"It's always good to take an orthogonal view of something. It develops ideas"
About this Quote
“Orthogonal” is a mathematician’s word smuggled into everyday thinking: not just different, but deliberately at right angles to the usual frame. Ken Thompson, a founding mind behind Unix, isn’t offering a self-help slogan about “thinking outside the box.” He’s pointing to a method that engineers and scientists quietly rely on when progress stalls: rotate the problem until the constraints look different.
The intent is pragmatic. An orthogonal view isn’t contrarianism for sport; it’s a way to expose hidden dependencies. In computing, Thompson’s world is full of systems that fail because assumptions stack invisibly: interfaces leak, abstractions lie, “temporary” hacks become permanent. Looking orthogonally means testing whether the problem is even posed correctly, whether you’re optimizing the wrong variable, whether the simplest solution is being missed because everyone is staring down the same axis.
The subtext is a rebuke to linear expertise. A field can become a hall of mirrors where smart people reinforce the same priors.
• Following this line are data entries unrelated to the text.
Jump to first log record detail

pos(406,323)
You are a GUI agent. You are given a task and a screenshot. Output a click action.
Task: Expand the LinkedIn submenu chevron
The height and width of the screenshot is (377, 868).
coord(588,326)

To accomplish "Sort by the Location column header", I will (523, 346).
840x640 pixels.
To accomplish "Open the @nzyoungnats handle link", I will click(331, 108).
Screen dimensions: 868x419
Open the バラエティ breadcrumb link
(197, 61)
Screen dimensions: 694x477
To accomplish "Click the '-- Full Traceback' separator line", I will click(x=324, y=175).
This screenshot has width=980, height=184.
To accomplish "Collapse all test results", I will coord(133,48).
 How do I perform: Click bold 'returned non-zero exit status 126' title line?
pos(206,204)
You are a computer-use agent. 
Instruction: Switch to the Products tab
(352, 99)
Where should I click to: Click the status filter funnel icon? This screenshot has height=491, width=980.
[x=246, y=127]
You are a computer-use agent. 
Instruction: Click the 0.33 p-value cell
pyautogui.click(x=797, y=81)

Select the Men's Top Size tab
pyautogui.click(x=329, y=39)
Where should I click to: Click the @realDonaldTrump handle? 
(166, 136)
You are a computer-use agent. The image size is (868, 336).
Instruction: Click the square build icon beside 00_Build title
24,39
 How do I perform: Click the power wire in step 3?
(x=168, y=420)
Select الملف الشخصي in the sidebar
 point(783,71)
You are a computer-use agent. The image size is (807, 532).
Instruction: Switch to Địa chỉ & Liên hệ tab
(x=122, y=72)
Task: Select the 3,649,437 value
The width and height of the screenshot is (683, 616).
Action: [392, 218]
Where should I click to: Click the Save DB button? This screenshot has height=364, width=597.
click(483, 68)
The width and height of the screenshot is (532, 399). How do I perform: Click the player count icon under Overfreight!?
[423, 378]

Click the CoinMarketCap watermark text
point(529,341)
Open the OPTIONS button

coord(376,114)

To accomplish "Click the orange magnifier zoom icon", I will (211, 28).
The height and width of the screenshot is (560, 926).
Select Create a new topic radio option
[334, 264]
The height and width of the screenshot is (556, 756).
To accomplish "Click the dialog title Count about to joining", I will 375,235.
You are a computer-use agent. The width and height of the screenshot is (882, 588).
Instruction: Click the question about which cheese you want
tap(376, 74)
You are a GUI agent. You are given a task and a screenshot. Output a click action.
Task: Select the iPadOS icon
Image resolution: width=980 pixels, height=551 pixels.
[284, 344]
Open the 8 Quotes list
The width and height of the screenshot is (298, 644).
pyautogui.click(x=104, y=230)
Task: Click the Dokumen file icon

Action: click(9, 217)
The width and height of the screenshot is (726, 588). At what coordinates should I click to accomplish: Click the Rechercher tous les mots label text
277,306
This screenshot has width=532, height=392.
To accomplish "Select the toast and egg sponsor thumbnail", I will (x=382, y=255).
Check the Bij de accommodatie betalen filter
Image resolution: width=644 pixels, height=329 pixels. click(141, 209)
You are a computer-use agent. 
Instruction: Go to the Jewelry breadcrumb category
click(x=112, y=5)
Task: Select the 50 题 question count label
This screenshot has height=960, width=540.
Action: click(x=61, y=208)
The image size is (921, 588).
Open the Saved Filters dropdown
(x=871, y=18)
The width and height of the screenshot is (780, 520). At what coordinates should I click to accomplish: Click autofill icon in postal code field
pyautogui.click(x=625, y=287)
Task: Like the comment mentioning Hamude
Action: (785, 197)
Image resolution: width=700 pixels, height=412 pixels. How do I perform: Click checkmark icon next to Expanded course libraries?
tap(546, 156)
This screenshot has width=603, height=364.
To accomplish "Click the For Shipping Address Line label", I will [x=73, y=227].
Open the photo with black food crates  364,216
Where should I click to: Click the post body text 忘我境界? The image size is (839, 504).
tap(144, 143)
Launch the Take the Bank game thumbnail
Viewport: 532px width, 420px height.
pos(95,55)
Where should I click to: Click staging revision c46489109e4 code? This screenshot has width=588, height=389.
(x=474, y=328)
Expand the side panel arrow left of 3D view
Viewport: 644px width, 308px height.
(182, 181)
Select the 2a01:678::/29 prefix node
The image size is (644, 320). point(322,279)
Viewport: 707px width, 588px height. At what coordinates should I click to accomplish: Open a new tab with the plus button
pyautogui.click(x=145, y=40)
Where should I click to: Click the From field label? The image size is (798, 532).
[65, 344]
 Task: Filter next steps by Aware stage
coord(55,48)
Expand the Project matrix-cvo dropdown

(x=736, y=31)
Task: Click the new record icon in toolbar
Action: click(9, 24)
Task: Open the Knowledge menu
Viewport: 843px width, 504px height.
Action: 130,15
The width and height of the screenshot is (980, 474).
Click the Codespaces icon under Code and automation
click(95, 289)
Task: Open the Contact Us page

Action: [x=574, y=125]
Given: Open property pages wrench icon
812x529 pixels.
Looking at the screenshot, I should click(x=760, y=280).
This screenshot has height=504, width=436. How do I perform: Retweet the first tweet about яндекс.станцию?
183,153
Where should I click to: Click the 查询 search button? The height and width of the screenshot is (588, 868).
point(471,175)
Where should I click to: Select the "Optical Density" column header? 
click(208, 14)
Thompson’s phrasing is calm, almost casual, but it carries a quiet skepticism about consensus-driven progress: novelty often arrives not from more horsepower but from a change in coordinate system.
Context matters: Thompson comes from a culture where elegance is earned by subtraction, not decoration. Unix itself is an orthogonal answer to complexity: small tools, clear boundaries, composability. “It develops ideas” reads like understatement, but it’s a thesis about creativity as disciplined reframing - the kind that turns stuck teams into inventors.
The intent is pragmatic. An orthogonal view isn’t contrarianism for sport; it’s a way to expose hidden dependencies. In computing, Thompson’s world is full of systems that fail because assumptions stack invisibly: interfaces leak, abstractions lie, “temporary” hacks become permanent. Looking orthogonally means testing whether the problem is even posed correctly, whether you’re optimizing the wrong variable, whether the simplest solution is being missed because everyone is staring down the same axis.
The subtext is a rebuke to linear expertise. A field can become a hall of mirrors where smart people reinforce the same priors. Thompson’s phrasing is calm, almost casual, but it carries a quiet skepticism about consensus-driven progress: novelty often arrives not from more horsepower but from a change in coordinate system.
Context matters: Thompson comes from a culture where elegance is earned by subtraction, not decoration. Unix itself is an orthogonal answer to complexity: small tools, clear boundaries, composability. “It develops ideas” reads like understatement, but it’s a thesis about creativity as disciplined reframing - the kind that turns stuck teams into inventors.